Ligatures have two basic shapes: box (rectangular) and oblique (angled). Additionally, some ligatures have tails that either point up or down; the direction of the ligature's tail affects its meaning, unlike the direction of a tail on a modern note head. While primarily contextual, the system of ligatures in use from the 13th to the 16th century is fairly standardized. All ligatures of this period have the following principles in common:
- All ligature notes are either the length of a longa ("L"), a breve ("B"), or a semibreve ("S").
- All ligatures have at least two notes.
- For ease of discussion, ligatures of different lengths have different names. A ligature with two notes is called a binaria; one with three notes, a ternaria; one with four notes, a quaternaria; and one with five notes, a quinaria. Larger ones are possible, but rare.
- If a ligature has three or more notes, all notes in the middle (the mediae) are B.
- A downward tail changes the value of the note where the tail occurs, either from L to B or, less commonly, from B to L.
- An upward tail indicates that the next two notes are a series of S.
- A tail at the end of a ligature indicates an additional note be sung or played, called a plica, that is not part of the ligature. Plicas were especially common with the rhythmic modes, to accommodate in practice what could not be accomplished within the very strict theoretical basis for modal music.
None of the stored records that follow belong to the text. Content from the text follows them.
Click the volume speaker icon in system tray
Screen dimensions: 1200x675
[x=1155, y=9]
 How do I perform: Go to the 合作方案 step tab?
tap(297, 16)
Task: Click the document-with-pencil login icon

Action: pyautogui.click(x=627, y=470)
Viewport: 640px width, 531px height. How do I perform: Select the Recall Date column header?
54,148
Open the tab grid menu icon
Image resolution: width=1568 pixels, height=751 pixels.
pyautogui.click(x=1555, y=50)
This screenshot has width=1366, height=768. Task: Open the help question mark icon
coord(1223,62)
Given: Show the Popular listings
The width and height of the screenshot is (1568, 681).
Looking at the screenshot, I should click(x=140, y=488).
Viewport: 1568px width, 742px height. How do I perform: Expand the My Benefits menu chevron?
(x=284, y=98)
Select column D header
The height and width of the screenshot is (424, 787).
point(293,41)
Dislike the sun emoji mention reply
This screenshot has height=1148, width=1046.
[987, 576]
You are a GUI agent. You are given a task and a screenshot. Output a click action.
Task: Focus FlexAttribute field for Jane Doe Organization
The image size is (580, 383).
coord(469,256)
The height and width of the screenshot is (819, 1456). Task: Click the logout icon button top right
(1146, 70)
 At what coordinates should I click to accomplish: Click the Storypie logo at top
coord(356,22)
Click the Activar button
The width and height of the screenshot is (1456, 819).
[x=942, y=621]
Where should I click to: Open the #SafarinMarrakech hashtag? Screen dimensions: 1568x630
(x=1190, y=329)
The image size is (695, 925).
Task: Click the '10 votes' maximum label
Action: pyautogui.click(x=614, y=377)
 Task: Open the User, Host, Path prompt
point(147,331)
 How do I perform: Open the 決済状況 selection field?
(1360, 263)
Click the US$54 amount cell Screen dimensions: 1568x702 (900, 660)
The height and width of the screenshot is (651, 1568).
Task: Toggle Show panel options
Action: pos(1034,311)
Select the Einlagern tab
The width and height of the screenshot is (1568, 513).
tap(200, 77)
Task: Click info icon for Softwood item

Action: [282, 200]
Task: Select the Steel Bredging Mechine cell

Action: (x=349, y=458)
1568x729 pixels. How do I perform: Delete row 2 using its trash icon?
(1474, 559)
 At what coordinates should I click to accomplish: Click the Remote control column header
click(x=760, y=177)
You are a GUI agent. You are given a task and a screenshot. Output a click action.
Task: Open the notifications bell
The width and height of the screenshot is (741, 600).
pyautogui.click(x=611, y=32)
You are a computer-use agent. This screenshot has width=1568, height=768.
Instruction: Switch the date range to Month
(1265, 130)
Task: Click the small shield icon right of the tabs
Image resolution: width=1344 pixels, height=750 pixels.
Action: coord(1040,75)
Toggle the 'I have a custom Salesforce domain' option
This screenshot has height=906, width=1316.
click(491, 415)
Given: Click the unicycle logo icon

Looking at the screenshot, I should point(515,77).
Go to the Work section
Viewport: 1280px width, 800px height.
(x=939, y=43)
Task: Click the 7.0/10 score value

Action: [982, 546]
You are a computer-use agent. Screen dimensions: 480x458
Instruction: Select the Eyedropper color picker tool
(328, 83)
===Alternate interpretations===

Most scholarship on ligatures is focused on period from the 13th to the 16th centuries. Prior to this period, ligatures were far less standardized; a quaternaria ligature that, under the above rules, would mean a series like SSLB would simply mean BBBB.

==Transcription==

In transcribing old works to modern notation, where no compound graphs as ligatures exist, editors usually indicate by a hook, a bracket (brace), or (less often in polyphonic music) a slur/phrase mark those notes that the original combined into a ligature. To avoid confusion, many scores transcribed purely for performance do not include additional notation to indicate that a particular note originally belonged to a ligature, as most methods to show this have separate meanings in a performance capacity.